▶ Goal
Revise the lines below by changing every "computer-use agent" to "screen-control agent", and leave everything else untouched.

▶ Records for processing
┌──
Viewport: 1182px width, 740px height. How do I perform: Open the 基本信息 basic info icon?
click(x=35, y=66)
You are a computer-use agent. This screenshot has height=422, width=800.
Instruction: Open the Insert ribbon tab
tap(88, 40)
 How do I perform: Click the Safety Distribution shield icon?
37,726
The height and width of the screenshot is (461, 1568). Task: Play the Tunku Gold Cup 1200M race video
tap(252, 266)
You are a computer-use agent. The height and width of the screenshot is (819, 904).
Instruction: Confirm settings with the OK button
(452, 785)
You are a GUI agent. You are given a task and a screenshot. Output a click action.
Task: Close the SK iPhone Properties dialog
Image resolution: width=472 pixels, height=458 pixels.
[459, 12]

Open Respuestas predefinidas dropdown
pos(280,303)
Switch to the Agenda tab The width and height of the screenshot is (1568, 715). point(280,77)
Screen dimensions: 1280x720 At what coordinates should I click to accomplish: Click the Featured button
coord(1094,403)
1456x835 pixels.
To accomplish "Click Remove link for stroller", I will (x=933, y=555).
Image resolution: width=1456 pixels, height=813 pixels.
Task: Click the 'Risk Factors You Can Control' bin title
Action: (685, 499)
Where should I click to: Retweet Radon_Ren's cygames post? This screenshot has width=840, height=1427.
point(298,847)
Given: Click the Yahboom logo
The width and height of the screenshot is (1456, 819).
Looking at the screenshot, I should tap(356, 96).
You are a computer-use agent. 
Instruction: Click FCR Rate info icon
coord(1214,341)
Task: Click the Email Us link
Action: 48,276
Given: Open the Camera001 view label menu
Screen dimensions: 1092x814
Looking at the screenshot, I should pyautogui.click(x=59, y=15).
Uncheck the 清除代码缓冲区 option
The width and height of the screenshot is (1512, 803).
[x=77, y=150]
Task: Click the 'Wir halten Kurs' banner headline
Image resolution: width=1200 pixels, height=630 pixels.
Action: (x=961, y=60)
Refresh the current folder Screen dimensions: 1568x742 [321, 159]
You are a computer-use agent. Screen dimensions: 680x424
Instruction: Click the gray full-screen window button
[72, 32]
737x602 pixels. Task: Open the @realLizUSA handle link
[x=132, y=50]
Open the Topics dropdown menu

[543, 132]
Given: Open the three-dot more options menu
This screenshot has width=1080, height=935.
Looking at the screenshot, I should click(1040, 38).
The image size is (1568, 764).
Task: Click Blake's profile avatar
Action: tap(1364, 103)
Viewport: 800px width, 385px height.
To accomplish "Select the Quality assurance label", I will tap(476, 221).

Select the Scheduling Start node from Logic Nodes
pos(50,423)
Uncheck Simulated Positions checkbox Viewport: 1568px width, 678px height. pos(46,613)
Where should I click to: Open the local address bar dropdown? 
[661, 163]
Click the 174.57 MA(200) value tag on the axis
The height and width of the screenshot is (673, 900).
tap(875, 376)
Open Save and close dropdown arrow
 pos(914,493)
└──
▶ Complete answer
Viewport: 1182px width, 740px height. How do I perform: Open the 基本信息 basic info icon?
click(x=35, y=66)
You are a screen-control agent. This screenshot has height=422, width=800.
Instruction: Open the Insert ribbon tab
tap(88, 40)
 How do I perform: Click the Safety Distribution shield icon?
37,726
The height and width of the screenshot is (461, 1568). Task: Play the Tunku Gold Cup 1200M race video
tap(252, 266)
You are a screen-control agent. The height and width of the screenshot is (819, 904).
Instruction: Confirm settings with the OK button
(452, 785)
You are a GUI agent. You are given a task and a screenshot. Output a click action.
Task: Close the SK iPhone Properties dialog
Image resolution: width=472 pixels, height=458 pixels.
[459, 12]

Open Respuestas predefinidas dropdown
pos(280,303)
Switch to the Agenda tab The width and height of the screenshot is (1568, 715). point(280,77)
Screen dimensions: 1280x720 At what coordinates should I click to accomplish: Click the Featured button
coord(1094,403)
1456x835 pixels.
To accomplish "Click Remove link for stroller", I will (x=933, y=555).
Image resolution: width=1456 pixels, height=813 pixels.
Task: Click the 'Risk Factors You Can Control' bin title
Action: (685, 499)
Where should I click to: Retweet Radon_Ren's cygames post? This screenshot has width=840, height=1427.
point(298,847)
Given: Click the Yahboom logo
The width and height of the screenshot is (1456, 819).
Looking at the screenshot, I should tap(356, 96).
You are a screen-control agent. 
Instruction: Click FCR Rate info icon
coord(1214,341)
Task: Click the Email Us link
Action: 48,276
Given: Open the Camera001 view label menu
Screen dimensions: 1092x814
Looking at the screenshot, I should pyautogui.click(x=59, y=15).
Uncheck the 清除代码缓冲区 option
The width and height of the screenshot is (1512, 803).
[x=77, y=150]
Task: Click the 'Wir halten Kurs' banner headline
Image resolution: width=1200 pixels, height=630 pixels.
Action: (x=961, y=60)
Refresh the current folder Screen dimensions: 1568x742 [321, 159]
You are a screen-control agent. Screen dimensions: 680x424
Instruction: Click the gray full-screen window button
[72, 32]
737x602 pixels. Task: Open the @realLizUSA handle link
[x=132, y=50]
Open the Topics dropdown menu

[543, 132]
Given: Open the three-dot more options menu
This screenshot has width=1080, height=935.
Looking at the screenshot, I should click(1040, 38).
The image size is (1568, 764).
Task: Click Blake's profile avatar
Action: tap(1364, 103)
Viewport: 800px width, 385px height.
To accomplish "Select the Quality assurance label", I will tap(476, 221).

Select the Scheduling Start node from Logic Nodes
pos(50,423)
Uncheck Simulated Positions checkbox Viewport: 1568px width, 678px height. pos(46,613)
Where should I click to: Open the local address bar dropdown? 
[661, 163]
Click the 174.57 MA(200) value tag on the axis
The height and width of the screenshot is (673, 900).
tap(875, 376)
Open Save and close dropdown arrow
 pos(914,493)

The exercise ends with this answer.